I updated the bios to the latest version as of February 11, 2019 v2.9.1
updated idrac to latest version 2.61.60.60

Thanks, Chris!

@Cmjohnson should we also try to exchange the DIMM modules listed at T214720#4937872 and see if they fail again?

Marostegui renamed this task from db1114 crashed to db1114 crashed (HW memory issues).Thu, Feb 21, 2:37 PM

@Marostegui I will need to swap DIMM B3 and B7 to the A side. LMK when the server is down and ready

I will put it down now (it is out of service, I only need to downtime it on icinga)

Mentioned in SAL (#wikimedia-operations) [2019-02-21T18:46:36Z] <jynus> shutting down db1114 T214720

Before DIMM Swap racadm log

/admin1-> racadm getsel
Record: 1
Date/Time: 11/04/2017 15:21:07
Source: system
Severity: Ok

Description: Log cleared.

Record: 2
Date/Time: 02/08/2019 12:16:05
Source: system
Severity: Non-Critical

Description: Correctable memory error rate exceeded for DIMM_B7.

Record: 3
Date/Time: 02/08/2019 12:16:08
Source: system
Severity: Non-Critical

Description: Correctable memory error rate exceeded for DIMM_B3.

Record: 4
Date/Time: 02/08/2019 12:16:12
Source: system
Severity: Critical

Description: Correctable memory error rate exceeded for DIMM_B7.

Record: 5
Date/Time: 02/08/2019 12:16:12
Source: system
Severity: Critical

Description: Multi-bit memory errors detected on a memory device at location(s) DIMM_B3.

Record: 6
Date/Time: 02/08/2019 12:17:50
Source: system
Severity: Ok

Description: A problem was detected related to the previous server boot.

Record: 7
Date/Time: 02/08/2019 12:17:50
Source: system
Severity: Critical

Description: Multi-bit memory errors detected on a memory device at location(s) DIMM_B3.

Record: 8
Date/Time: 02/11/2019 14:02:13
Source: system
Severity: Non-Critical

Description: Correctable memory error rate exceeded for DIMM_B7.

Record: 9
Date/Time: 02/11/2019 14:02:19
Source: system
Severity: Critical

Description: Correctable memory error rate exceeded for DIMM_B7.

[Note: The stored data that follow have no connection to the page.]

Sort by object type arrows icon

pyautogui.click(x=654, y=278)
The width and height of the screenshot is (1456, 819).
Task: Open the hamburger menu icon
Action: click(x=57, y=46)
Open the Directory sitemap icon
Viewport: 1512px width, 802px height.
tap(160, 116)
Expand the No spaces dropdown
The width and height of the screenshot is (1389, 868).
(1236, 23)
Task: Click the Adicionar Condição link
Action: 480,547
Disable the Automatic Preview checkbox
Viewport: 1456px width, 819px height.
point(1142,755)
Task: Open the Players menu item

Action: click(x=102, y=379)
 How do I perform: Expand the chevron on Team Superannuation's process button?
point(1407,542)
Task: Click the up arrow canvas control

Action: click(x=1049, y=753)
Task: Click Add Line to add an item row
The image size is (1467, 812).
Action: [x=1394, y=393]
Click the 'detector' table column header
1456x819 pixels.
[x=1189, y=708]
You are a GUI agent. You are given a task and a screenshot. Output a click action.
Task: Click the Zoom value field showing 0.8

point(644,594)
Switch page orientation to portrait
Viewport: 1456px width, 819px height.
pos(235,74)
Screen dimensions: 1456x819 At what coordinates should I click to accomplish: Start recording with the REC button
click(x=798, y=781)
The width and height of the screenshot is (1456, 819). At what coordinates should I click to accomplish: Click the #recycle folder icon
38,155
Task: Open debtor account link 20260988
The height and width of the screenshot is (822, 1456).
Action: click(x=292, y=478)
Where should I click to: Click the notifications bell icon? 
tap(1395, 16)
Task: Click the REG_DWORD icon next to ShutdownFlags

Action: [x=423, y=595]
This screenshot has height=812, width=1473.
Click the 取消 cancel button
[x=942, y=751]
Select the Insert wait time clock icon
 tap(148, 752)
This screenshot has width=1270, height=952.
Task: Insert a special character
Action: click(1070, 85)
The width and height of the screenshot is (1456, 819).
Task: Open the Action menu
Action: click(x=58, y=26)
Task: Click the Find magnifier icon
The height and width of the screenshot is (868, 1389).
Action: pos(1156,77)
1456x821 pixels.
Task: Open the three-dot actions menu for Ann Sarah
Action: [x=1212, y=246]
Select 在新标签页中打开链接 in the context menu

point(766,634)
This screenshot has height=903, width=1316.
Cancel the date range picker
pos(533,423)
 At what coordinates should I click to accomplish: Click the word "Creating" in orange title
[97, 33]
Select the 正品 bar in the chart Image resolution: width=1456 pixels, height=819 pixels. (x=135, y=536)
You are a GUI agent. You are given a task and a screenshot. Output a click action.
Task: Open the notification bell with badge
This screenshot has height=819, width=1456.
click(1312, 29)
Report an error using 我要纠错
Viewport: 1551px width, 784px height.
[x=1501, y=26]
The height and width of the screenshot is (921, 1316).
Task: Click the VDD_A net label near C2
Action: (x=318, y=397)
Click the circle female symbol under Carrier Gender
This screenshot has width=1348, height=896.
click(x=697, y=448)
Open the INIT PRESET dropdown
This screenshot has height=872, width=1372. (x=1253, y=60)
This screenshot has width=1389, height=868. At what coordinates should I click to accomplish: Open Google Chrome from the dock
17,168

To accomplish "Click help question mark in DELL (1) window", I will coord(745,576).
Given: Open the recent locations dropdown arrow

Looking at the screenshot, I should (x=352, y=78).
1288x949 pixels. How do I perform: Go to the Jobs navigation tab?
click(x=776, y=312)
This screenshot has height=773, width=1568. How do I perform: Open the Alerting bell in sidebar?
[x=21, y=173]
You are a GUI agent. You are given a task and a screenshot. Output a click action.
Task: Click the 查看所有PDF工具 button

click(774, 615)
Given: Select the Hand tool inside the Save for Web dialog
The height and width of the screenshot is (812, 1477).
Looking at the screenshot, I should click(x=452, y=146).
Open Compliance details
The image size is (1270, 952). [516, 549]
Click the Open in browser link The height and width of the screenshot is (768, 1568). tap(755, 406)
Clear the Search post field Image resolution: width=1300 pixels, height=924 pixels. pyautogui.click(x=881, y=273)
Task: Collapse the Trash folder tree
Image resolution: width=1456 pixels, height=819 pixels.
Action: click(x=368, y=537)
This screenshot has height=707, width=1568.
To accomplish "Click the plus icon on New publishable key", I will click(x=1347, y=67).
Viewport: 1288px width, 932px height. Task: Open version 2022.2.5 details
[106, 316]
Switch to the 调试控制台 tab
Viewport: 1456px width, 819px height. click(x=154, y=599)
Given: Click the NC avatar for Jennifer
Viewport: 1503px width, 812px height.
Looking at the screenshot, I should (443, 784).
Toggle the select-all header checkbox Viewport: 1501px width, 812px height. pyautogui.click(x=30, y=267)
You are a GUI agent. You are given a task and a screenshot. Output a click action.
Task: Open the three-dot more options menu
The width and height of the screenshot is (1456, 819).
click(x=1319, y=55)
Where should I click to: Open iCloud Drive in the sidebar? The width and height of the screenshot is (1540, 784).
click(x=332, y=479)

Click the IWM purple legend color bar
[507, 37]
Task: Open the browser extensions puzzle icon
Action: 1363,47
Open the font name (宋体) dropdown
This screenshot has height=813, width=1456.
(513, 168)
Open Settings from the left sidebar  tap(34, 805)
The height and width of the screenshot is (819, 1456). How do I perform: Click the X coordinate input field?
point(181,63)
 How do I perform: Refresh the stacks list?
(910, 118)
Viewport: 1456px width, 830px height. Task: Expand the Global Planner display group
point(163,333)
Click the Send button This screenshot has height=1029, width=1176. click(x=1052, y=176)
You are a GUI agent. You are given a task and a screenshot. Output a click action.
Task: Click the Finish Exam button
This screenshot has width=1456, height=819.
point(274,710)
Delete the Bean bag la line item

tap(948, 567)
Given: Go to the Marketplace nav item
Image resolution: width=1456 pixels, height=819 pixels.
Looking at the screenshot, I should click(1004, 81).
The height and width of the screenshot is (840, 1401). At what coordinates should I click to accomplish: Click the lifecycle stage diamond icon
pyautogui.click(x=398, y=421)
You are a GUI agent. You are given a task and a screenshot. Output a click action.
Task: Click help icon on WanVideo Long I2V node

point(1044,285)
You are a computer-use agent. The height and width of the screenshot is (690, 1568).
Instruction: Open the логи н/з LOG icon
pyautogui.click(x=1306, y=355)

@jynus @Marostegui I swapped DIMM B3 to A3 and B7 to A7 and cleared the idrac log. Please put some stress on the server and let's monitor.

Thanks, I have left it warming the buffer pool/replicating, tomorrow I will create a backup to touch all memory space.

@jcrespo maybe we can leave a mydumper running 24x7 on a loop for days on that host: dumping everything, deleting the backups file, dump everyting and so forth.

I am creating a snapshot right now for testing purposes, will run a dumping process next.